Duke University biophotonics researcher Sönke Johnsen is one such scientist. Yet, his book, The Optics of Life: A Biologist’s Guide to Light in Nature, is written for readers who are not specialists in the field. Filled with anecdotes and original examples, The Optics of Life is well written and highly readable—and the latter is not often said about optics books. The book clearly states its intentions: to be an introductory text about absorbance, scattering, fluorescence, and other important processes; light-measuring techniques; and the quantum nature of light. It would help graduate students in any science major to develop a correct foundation for the important properties of light and associated measurement techniques. And although the book offers well-chosen biological examples, it appropriately holds back from trying to be a text on visual or behavioral ecology.
The Optics of Life is arranged in sections that are clearly and logically presented. After the initial chapter on scientific units, the main part of the text is split into chapters that address the most important optical processes. Each chapter has a common structure: an introduction to the underlying physics, followed by examples of how the optics has been relevant to different biological systems. The chapter on scattering with interference is a typical example: It describes the fundamental optics of constructive interference, explains how multilayer reflectors work, and then follows with interesting examples of mid-water reflective camouflage and work on reflective optics in animal eyes. Many examples in the book, including that one, have a visual-ecology bias, which is unsurprising given Johnsen’s background. However, all the underlying electromagnetic principles described also apply to medical optics and bioimaging technologies.

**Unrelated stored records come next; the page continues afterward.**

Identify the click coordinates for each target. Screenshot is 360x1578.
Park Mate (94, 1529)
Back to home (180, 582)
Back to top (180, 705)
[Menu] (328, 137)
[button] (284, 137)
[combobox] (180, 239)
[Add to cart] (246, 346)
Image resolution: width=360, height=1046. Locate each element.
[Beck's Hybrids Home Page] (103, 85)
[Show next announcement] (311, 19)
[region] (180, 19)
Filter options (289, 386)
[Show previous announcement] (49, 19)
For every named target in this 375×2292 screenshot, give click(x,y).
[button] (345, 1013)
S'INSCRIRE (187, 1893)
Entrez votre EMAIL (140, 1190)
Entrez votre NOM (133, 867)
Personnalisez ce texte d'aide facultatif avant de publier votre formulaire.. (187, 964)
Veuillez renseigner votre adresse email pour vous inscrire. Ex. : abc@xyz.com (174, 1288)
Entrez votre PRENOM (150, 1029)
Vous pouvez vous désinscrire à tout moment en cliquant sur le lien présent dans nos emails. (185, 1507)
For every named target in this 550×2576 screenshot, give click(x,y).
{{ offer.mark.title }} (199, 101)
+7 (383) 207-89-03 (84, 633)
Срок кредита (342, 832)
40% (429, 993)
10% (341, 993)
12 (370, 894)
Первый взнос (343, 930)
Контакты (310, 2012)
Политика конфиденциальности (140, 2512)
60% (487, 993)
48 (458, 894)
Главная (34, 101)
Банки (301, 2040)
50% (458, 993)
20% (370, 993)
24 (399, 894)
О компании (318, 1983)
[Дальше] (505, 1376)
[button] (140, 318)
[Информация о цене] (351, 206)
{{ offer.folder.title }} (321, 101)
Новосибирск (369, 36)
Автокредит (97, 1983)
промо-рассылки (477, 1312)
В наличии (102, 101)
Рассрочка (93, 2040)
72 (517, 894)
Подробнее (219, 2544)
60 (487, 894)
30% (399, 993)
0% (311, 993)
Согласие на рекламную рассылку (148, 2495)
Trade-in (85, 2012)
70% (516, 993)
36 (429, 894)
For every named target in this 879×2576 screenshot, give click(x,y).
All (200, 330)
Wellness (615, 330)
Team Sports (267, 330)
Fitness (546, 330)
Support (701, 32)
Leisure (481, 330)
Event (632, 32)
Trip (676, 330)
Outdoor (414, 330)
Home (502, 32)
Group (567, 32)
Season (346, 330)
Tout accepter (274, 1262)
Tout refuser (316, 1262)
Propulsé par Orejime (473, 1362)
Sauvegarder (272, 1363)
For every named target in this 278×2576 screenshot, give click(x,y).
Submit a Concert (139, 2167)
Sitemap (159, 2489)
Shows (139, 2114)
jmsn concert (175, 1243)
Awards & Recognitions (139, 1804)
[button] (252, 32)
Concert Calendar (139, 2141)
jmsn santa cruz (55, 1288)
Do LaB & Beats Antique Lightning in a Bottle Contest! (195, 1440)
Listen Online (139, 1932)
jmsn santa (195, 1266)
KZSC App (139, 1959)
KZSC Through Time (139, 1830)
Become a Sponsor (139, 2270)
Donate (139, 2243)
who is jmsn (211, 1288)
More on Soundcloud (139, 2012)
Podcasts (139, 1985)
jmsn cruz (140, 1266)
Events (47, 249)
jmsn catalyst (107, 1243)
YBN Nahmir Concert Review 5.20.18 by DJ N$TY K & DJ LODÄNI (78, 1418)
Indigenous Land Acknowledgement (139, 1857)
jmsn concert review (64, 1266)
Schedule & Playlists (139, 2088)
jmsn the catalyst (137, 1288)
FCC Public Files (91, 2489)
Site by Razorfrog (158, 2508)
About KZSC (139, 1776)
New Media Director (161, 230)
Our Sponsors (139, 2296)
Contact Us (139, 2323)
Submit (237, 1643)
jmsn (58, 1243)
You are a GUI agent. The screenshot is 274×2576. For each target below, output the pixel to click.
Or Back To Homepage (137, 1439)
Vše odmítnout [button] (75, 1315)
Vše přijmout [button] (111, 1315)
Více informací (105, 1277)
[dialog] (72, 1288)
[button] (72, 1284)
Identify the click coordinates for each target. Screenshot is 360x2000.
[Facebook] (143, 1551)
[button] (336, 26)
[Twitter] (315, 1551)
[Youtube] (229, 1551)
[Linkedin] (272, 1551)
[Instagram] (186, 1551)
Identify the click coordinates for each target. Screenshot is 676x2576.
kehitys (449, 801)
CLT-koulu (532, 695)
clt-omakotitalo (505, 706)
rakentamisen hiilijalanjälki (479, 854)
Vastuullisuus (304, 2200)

One area that gets little mention from Johnsen is the phylogenetics of biological optical structures. However, such scant treatment reflects a dearth in the current research. In recent years, the number of papers documenting photonic mechanisms in butterflies and other insects, birds, and fish have increased substantially. Still, very few of those studies have attempted to deal with the evolution and development of the optics.
The final section of the book introduces techniques of measuring light—for example, making measurements of calibrated irradiance, radiance, reflectivity, and transmission. The introductions to those techniques and the associated appendices are extremely useful and should help many researchers to measure light better. One standout comment from the polarization chapter actually applies more generally: “Buying optical equipment is easy, but using it correctly in a biological setting is not.”
Because of its emphasis on correctly approaching the way physical measurements should be made, The Optics of Life has something to offer anyone whose research directly or tangentially involves light. More than a biologist’s guide to light in nature, this book is a guide for any scientist interested in optics and the world around us.
Nicholas Roberts is a physicist and sensory biologist in the school of biological sciences at the University of Bristol in the UK. He conducts research on polarization vision, biological structures that control light, and the visual systems of deep-sea animals.